Die Berliner FDP will »Obdachlosigkeit in den Griff bekommen« – aber auch Mietpreisbremse und Milieuschutz abschaffen.

Foto: IMAGO/Stefan Zeitz

Wer keine eigene Adresse hat, für den kann schon der nächste Brief vom Amt zum Problem werden. In der Bahnhofsmission am Berliner Hauptbahnhof können wohnungslose Menschen deshalb ein Postfach einrichten, Computer nutzen oder sich an Beratungsstellen vermitteln lassen. Die bundesweit vertretene Einrichtung bietet Menschen in Not niedrigschwellige Hilfe. Der Standort am Hauptbahnhof untersteht der Berliner Stadtmission und dem katholischen Verband In Via. Die meisten Mitarbeiter*innen sind ehrenamtlich hier. Einer von ihnen erzählt von einem Gast, für den er gerade eine gesetzliche Betreuung beantragt – doch er hängt am Telefon in der Warteschleife fest.

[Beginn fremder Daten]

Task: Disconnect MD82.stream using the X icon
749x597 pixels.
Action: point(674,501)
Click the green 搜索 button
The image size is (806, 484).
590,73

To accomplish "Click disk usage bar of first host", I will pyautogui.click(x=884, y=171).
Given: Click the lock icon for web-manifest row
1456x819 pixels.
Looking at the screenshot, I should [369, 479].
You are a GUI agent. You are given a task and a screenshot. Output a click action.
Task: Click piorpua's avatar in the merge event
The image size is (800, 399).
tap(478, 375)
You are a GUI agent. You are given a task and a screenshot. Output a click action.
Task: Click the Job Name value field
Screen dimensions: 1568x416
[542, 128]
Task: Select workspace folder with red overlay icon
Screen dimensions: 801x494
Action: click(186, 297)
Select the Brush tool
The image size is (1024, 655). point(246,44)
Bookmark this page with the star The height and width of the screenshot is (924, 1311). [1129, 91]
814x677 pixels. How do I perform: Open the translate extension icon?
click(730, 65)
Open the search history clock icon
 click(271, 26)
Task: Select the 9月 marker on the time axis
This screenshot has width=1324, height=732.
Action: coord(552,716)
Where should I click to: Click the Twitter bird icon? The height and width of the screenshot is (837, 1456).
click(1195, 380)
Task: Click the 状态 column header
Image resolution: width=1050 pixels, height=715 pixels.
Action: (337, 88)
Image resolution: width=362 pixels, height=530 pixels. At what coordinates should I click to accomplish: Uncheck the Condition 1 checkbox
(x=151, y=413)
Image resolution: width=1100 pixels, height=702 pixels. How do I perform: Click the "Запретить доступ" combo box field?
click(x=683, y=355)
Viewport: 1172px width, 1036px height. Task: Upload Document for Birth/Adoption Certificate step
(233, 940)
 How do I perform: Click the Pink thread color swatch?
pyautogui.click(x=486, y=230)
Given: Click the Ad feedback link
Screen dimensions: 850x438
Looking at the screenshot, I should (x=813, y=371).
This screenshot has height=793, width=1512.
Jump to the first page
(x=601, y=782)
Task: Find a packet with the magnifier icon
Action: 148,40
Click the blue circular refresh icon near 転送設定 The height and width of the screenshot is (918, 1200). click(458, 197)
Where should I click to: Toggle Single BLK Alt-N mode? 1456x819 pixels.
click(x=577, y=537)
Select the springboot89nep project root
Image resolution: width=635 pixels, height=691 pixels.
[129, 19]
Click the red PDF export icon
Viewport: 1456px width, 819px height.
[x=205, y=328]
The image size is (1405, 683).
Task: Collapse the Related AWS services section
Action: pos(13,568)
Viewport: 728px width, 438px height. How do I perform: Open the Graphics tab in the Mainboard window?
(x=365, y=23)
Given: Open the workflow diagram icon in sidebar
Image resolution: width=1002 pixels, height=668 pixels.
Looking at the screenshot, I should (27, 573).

Der Gast sitzt an diesem Tag mit am Tisch. Vom Erbe seiner Eltern habe er sich damals eine kleine Wohnung in Bayern gekauft. Dann kamen psychische Krisen und finanzielle Schwierigkeiten. Am Ende hatte er alles verloren und landete auf der Straße. »Seitdem habe ich Suizidgedanken«, sagt er mit belegter Stimme. In der Hoffnung auf bessere Hilfsstrukturen sei er nach Berlin gekommen, doch die Stadt sei »sehr hart«. Eine Unterkunft zu finden, gestaltete sich wohl schwieriger als gedacht.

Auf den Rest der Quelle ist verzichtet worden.